* Provided entries *

_____

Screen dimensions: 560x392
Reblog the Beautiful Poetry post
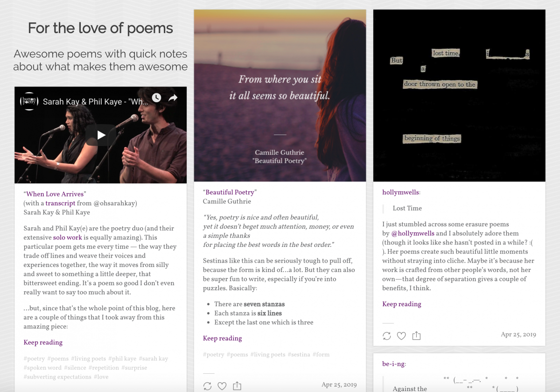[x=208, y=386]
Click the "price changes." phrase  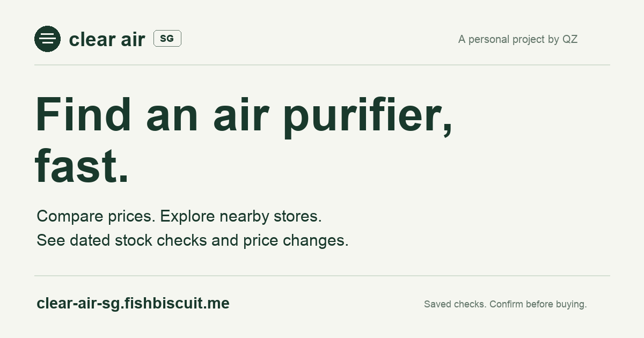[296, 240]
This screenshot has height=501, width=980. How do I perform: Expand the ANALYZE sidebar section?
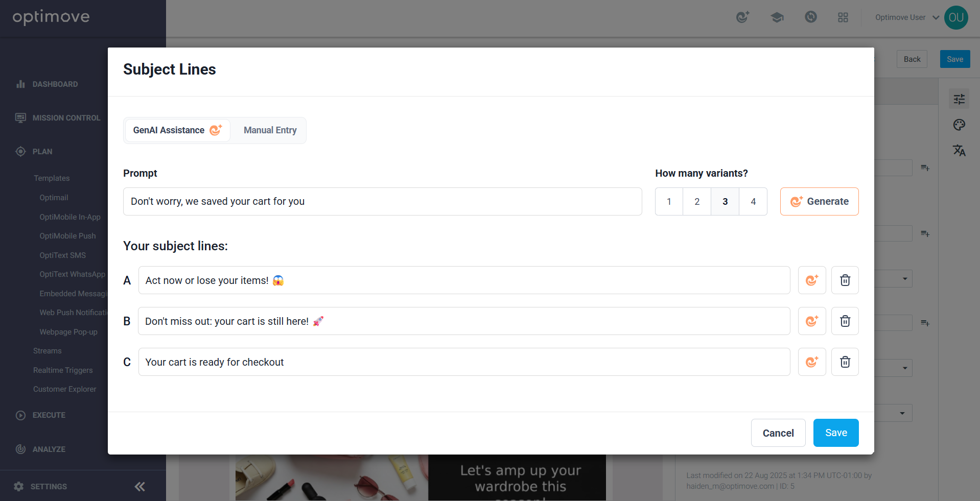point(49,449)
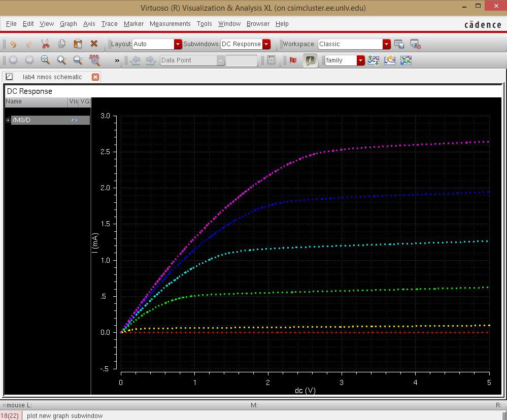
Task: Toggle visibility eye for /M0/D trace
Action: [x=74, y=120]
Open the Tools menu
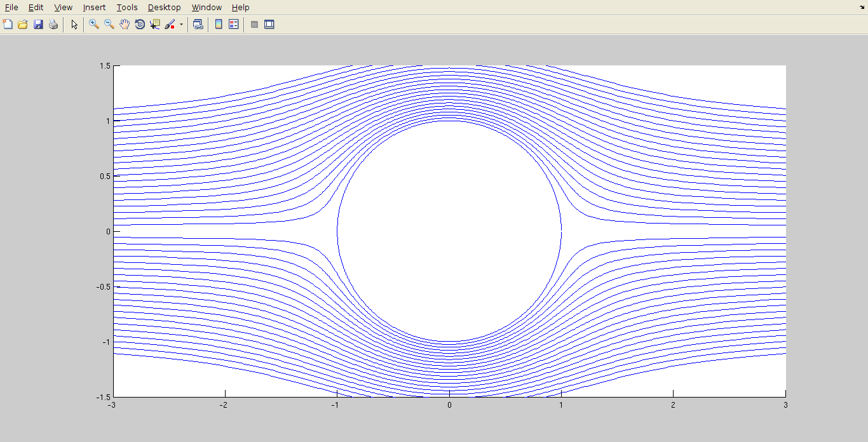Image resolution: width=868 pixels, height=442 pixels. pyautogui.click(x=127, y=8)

_____

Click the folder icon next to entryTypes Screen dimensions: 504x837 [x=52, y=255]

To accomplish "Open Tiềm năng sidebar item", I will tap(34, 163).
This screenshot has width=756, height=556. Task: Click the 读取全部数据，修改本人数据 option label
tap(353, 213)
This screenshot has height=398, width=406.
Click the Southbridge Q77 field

_____

* Work request *
From the entries above, give again exactly the lines running from the line with "This screenshot has width=756, height=556." to the line with "Click the Southbridge Q77 field"; include both of those lines.

* Expected answer *
This screenshot has width=756, height=556. Task: Click the 读取全部数据，修改本人数据 option label
tap(353, 213)
This screenshot has height=398, width=406.
Click the Southbridge Q77 field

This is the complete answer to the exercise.